God's Polling Numbers Less Than Heavenly
If you're God, you're probably not sweating the results of the latest national polling survey putting your approval rating at a mere 52 percent for overall job performance.
One of the perks of being God is that you never tire of reminding the creatures made in your image that the universe has never been a democracy. Atheists are just being honest when they point out that the arc of a universe oriented toward God bends toward monarchy.
This brings us to the poll conducted earlier this month by Public Policy Polling, a Democratic-leaning firm based in North Carolina. The polling firm surveyed 928 Americans about their attitudes regarding Rupert Murdoch's phone-hacking scandal, the U.S. Congress and the two political parties.
Buried in the middle of the survey between "Who did you vote for President in 2008?" and "If there was an election for Congress today, would you vote for the Democratic or Republican candidate from your district?" were four questions you would normally expect to see on a freshman philosophy mid-term:
If God exists, do you approve or disapprove of its performance?
Fifty-two percent of the respondents approved, 9 percent disapproved and 40 percent weren't sure.
If God exists, do you approve or disapprove of its handling of natural disasters?
Fifty percent approved, 13 percent disapproved and 37 percent were undecided.
If God exists, do you approve or disapprove of its handling of animals?
Fifty-six percent answered positively, 11 percent disapproved and 33 percent weren't sure.
If God exists, do you approve or disapprove of its handling of [sic] creating the universe?
Seventy-one percent approved, 5 percent disapproved and 24 percent offered no opinion.
If you're God, you're already a little put off by the presumption of the questions and positively annoyed by the reference to your Personhood by the impersonal adjective "its."

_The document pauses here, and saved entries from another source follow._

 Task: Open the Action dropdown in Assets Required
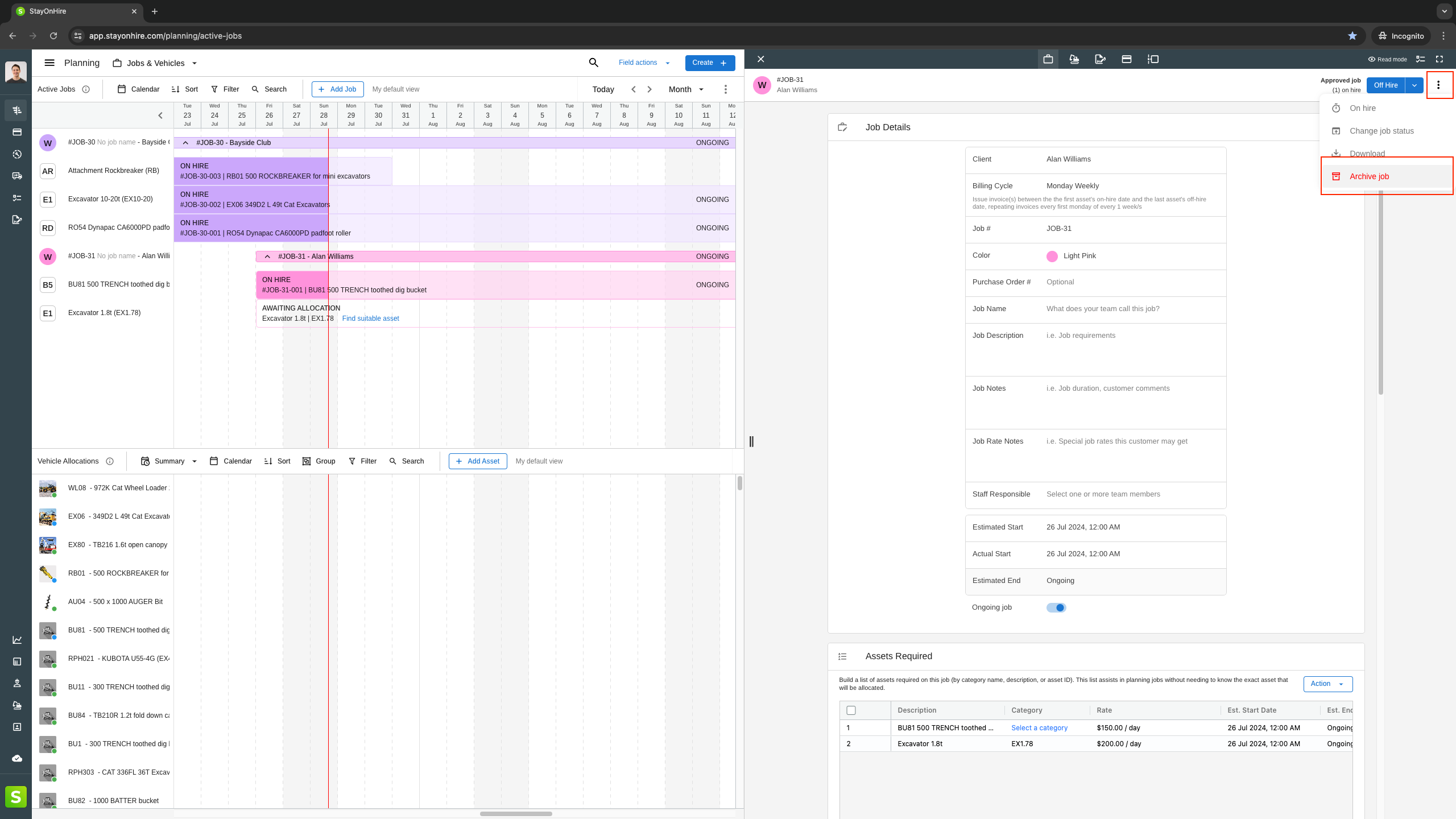[1327, 684]
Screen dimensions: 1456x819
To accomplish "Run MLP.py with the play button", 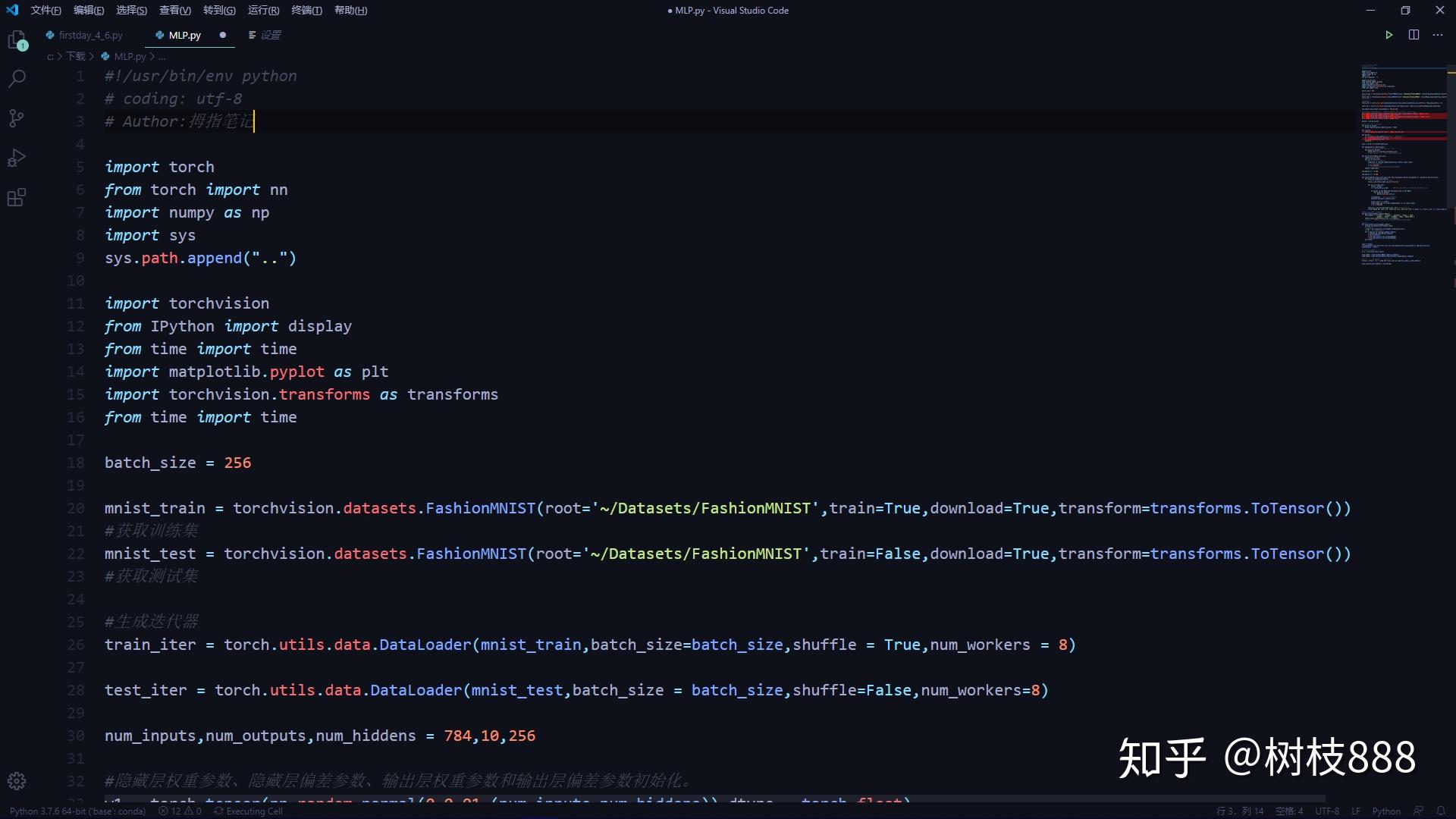I will point(1389,35).
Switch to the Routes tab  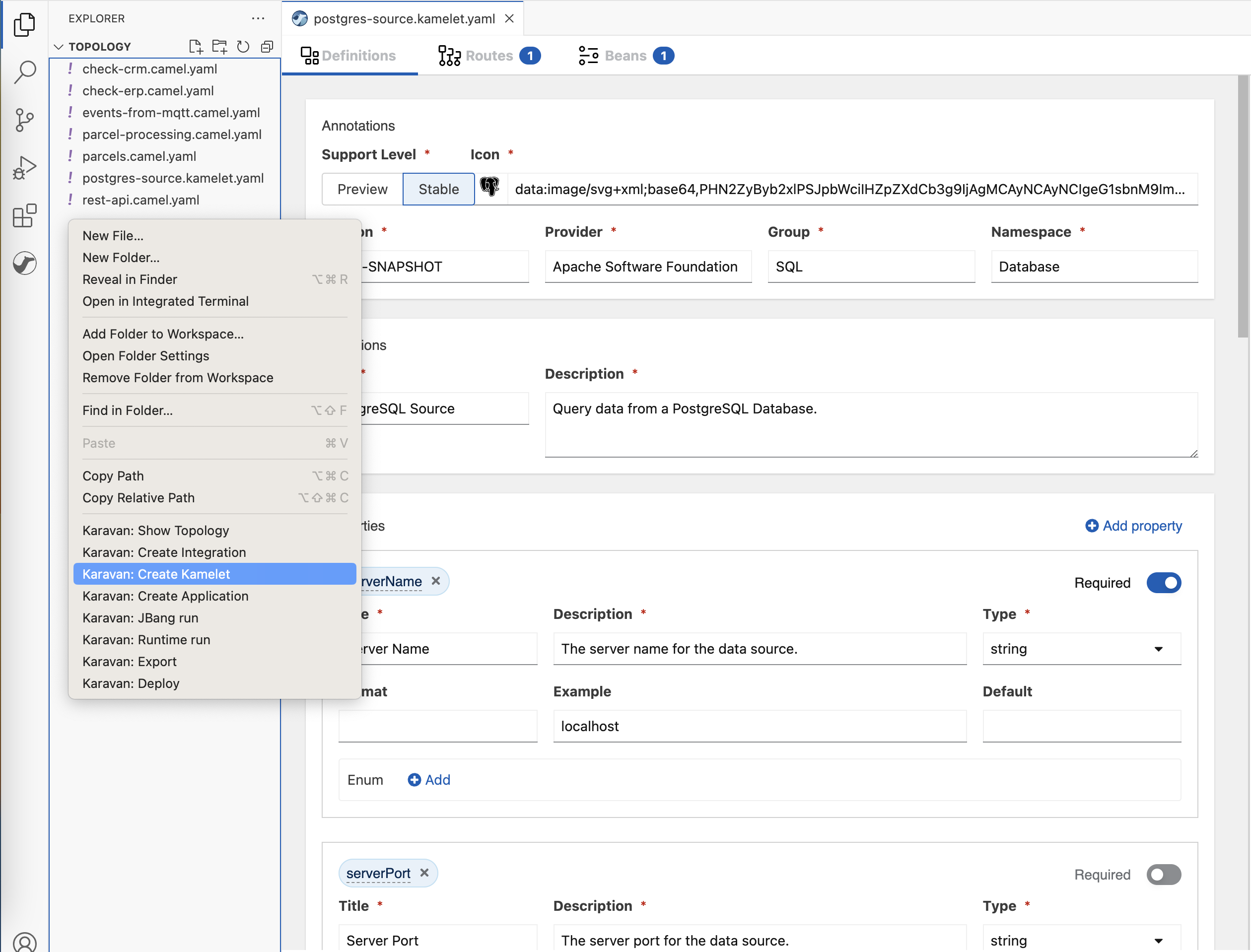[x=488, y=56]
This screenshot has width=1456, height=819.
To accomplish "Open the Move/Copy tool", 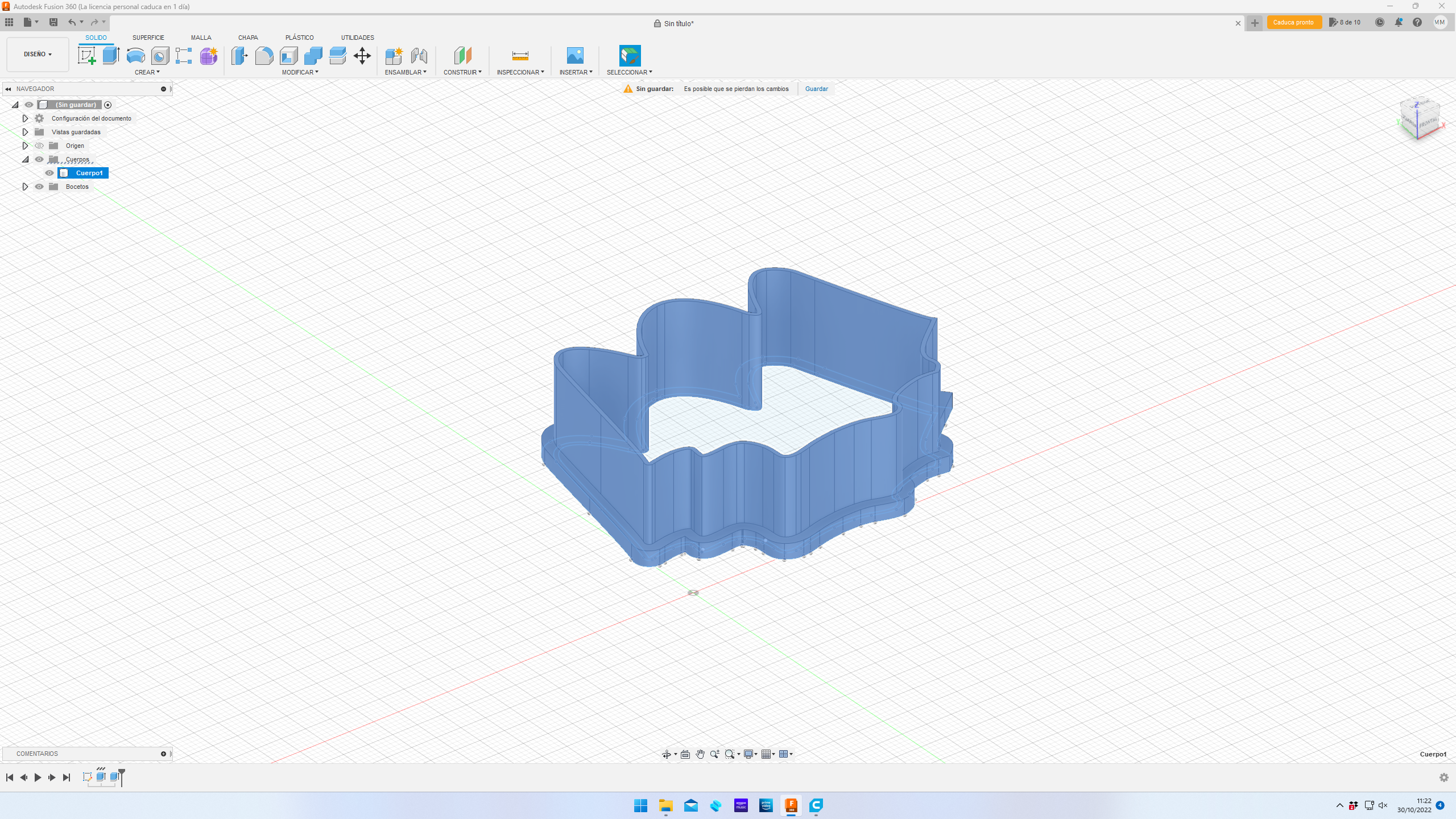I will (x=362, y=56).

Still, you're compelled to forgive the Democratic-leaning firm, because, as we've all come to realize over the years, "They know not what they do" is a Democrat's governing philosophy.
Still, you're God, so you can't help being curious about the poll numbers and what they say about your relationship with, arguably, the most "God-fearing" citizens on Earth.
First, you're relieved that you're much more popular than disgraced media baron Rupert Murdoch. The share of people in the survey who have a favorable opinion of him is a dismal 12 percent, which is more like Satan's numbers. Forty-nine percent of those surveyed have an unfavorable opinion of Mr. Murdoch and 39 percent aren't sure.
Although you also have higher approval ratings than both congressional Democrats and Republicans, that's a lot like being the tallest pygmy in Borneo -- no big deal. You're God and you'd rather not be damned with faint praise.
After looking into the hearts and minds of the people who answered the survey, you emit a long sigh of resignation. The monumental stupidity of the human race in general and American voters in particular is nearly overwhelming. Still, you find yourself forgiving them again.
Because you're God, you're used to hearing your name taken in vain, but it never ceases to amaze you. The recent nonsense with the Rapture-predicting charlatan still has you seeing red.
Several potential GOP presidential candidates say they're waiting for a sign from you that you want them to get into the race. A few Republicans already running swear they've already lined up your endorsement. You smirk at their audacity and contempt for logic.
Still, you love these Republican rascals, too, even though they embarrass you more than just about any other stiff-necked people you've ever had to deal with. On the rare occasions they repent of their self-righteousness, they can be quite adorable.
Take GOP presidential hopeful Herman Cain. The former Godfather's Pizza CEO has been saying the most bigoted things possible about Muslims for months. Islamophobia isn't helping him.
This week, Mr. Cain apologized to American Muslims. Declaring himself "humble and contrite" after a meeting with Muslim leaders in Virginia, he agreed that Muslims "like all Americans, have the right to practice their faith freely and peacefully." Say what?
You may be God, but even you are impressed by this miracle.